▶ What the task asks:
All the data below should be printed again without a single difference.

Records for this task Start Marker

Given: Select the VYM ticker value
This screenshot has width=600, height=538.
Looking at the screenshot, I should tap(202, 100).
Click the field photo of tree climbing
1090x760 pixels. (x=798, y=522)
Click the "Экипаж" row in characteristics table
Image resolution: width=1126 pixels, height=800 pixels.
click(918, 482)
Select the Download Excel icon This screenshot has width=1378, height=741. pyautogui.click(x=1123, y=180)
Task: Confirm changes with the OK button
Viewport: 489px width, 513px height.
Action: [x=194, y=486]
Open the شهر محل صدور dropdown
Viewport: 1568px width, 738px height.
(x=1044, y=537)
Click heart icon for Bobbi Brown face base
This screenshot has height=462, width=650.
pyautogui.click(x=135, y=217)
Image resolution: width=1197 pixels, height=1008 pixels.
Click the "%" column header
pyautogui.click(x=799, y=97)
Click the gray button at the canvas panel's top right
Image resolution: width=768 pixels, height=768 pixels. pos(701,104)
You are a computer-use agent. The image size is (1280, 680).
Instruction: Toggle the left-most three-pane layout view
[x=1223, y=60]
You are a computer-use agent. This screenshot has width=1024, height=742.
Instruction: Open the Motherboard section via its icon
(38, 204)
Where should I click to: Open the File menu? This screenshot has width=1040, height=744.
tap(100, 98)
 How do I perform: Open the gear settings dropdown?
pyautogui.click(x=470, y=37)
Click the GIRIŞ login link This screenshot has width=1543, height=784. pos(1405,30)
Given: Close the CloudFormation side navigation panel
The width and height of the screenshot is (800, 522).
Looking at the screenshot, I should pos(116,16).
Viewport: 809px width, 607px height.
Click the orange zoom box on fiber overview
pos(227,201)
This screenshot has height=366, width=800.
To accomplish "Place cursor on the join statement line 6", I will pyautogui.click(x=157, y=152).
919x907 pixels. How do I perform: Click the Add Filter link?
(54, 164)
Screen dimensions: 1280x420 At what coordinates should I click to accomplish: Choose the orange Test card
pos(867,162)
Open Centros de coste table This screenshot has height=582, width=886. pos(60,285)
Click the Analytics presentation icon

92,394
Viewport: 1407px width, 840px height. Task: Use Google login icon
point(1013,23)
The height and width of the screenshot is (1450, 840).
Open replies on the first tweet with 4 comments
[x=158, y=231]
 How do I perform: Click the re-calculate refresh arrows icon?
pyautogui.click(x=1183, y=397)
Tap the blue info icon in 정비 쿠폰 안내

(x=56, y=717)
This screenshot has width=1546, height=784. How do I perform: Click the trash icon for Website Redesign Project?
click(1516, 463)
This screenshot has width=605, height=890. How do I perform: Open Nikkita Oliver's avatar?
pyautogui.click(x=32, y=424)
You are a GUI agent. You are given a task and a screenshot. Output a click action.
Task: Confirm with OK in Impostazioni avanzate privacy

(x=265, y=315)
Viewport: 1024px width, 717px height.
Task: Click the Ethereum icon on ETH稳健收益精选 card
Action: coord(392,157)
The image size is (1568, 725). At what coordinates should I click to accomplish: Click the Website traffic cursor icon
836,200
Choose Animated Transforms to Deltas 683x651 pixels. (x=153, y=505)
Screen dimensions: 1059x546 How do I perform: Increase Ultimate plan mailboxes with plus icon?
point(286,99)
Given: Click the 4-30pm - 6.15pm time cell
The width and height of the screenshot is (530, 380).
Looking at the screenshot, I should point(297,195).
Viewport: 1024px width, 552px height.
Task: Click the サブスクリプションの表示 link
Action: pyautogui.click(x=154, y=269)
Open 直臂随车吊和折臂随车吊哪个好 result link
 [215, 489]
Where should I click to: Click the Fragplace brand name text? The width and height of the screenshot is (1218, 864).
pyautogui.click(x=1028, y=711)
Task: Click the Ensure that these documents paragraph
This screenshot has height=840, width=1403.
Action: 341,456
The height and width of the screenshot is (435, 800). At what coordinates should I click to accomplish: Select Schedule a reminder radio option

Records for this task End Marker

▶ Exercise output:
Given: Select the VYM ticker value
This screenshot has width=600, height=538.
Looking at the screenshot, I should tap(202, 100).
Click the field photo of tree climbing
1090x760 pixels. (x=798, y=522)
Click the "Экипаж" row in characteristics table
Image resolution: width=1126 pixels, height=800 pixels.
click(918, 482)
Select the Download Excel icon This screenshot has width=1378, height=741. pyautogui.click(x=1123, y=180)
Task: Confirm changes with the OK button
Viewport: 489px width, 513px height.
Action: [x=194, y=486]
Open the شهر محل صدور dropdown
Viewport: 1568px width, 738px height.
(x=1044, y=537)
Click heart icon for Bobbi Brown face base
This screenshot has height=462, width=650.
pyautogui.click(x=135, y=217)
Image resolution: width=1197 pixels, height=1008 pixels.
Click the "%" column header
pyautogui.click(x=799, y=97)
Click the gray button at the canvas panel's top right
Image resolution: width=768 pixels, height=768 pixels. pos(701,104)
You are a computer-use agent. The image size is (1280, 680).
Instruction: Toggle the left-most three-pane layout view
[x=1223, y=60]
You are a computer-use agent. This screenshot has width=1024, height=742.
Instruction: Open the Motherboard section via its icon
(38, 204)
Where should I click to: Open the File menu? This screenshot has width=1040, height=744.
tap(100, 98)
 How do I perform: Open the gear settings dropdown?
pyautogui.click(x=470, y=37)
Click the GIRIŞ login link This screenshot has width=1543, height=784. pos(1405,30)
Given: Close the CloudFormation side navigation panel
The width and height of the screenshot is (800, 522).
Looking at the screenshot, I should pos(116,16).
Viewport: 809px width, 607px height.
Click the orange zoom box on fiber overview
pos(227,201)
This screenshot has height=366, width=800.
To accomplish "Place cursor on the join statement line 6", I will pyautogui.click(x=157, y=152).
919x907 pixels. How do I perform: Click the Add Filter link?
(54, 164)
Screen dimensions: 1280x420 At what coordinates should I click to accomplish: Choose the orange Test card
pos(867,162)
Open Centros de coste table This screenshot has height=582, width=886. pos(60,285)
Click the Analytics presentation icon

92,394
Viewport: 1407px width, 840px height. Task: Use Google login icon
point(1013,23)
The height and width of the screenshot is (1450, 840).
Open replies on the first tweet with 4 comments
[x=158, y=231]
 How do I perform: Click the re-calculate refresh arrows icon?
pyautogui.click(x=1183, y=397)
Tap the blue info icon in 정비 쿠폰 안내

(x=56, y=717)
This screenshot has width=1546, height=784. How do I perform: Click the trash icon for Website Redesign Project?
click(1516, 463)
This screenshot has width=605, height=890. How do I perform: Open Nikkita Oliver's avatar?
pyautogui.click(x=32, y=424)
You are a GUI agent. You are given a task and a screenshot. Output a click action.
Task: Confirm with OK in Impostazioni avanzate privacy

(x=265, y=315)
Viewport: 1024px width, 717px height.
Task: Click the Ethereum icon on ETH稳健收益精选 card
Action: coord(392,157)
The image size is (1568, 725). At what coordinates should I click to accomplish: Click the Website traffic cursor icon
836,200
Choose Animated Transforms to Deltas 683x651 pixels. (x=153, y=505)
Screen dimensions: 1059x546 How do I perform: Increase Ultimate plan mailboxes with plus icon?
point(286,99)
Given: Click the 4-30pm - 6.15pm time cell
The width and height of the screenshot is (530, 380).
Looking at the screenshot, I should point(297,195).
Viewport: 1024px width, 552px height.
Task: Click the サブスクリプションの表示 link
Action: pyautogui.click(x=154, y=269)
Open 直臂随车吊和折臂随车吊哪个好 result link
 [215, 489]
Where should I click to: Click the Fragplace brand name text? The width and height of the screenshot is (1218, 864).
pyautogui.click(x=1028, y=711)
Task: Click the Ensure that these documents paragraph
This screenshot has height=840, width=1403.
Action: 341,456
The height and width of the screenshot is (435, 800). At what coordinates should I click to accomplish: Select Schedule a reminder radio option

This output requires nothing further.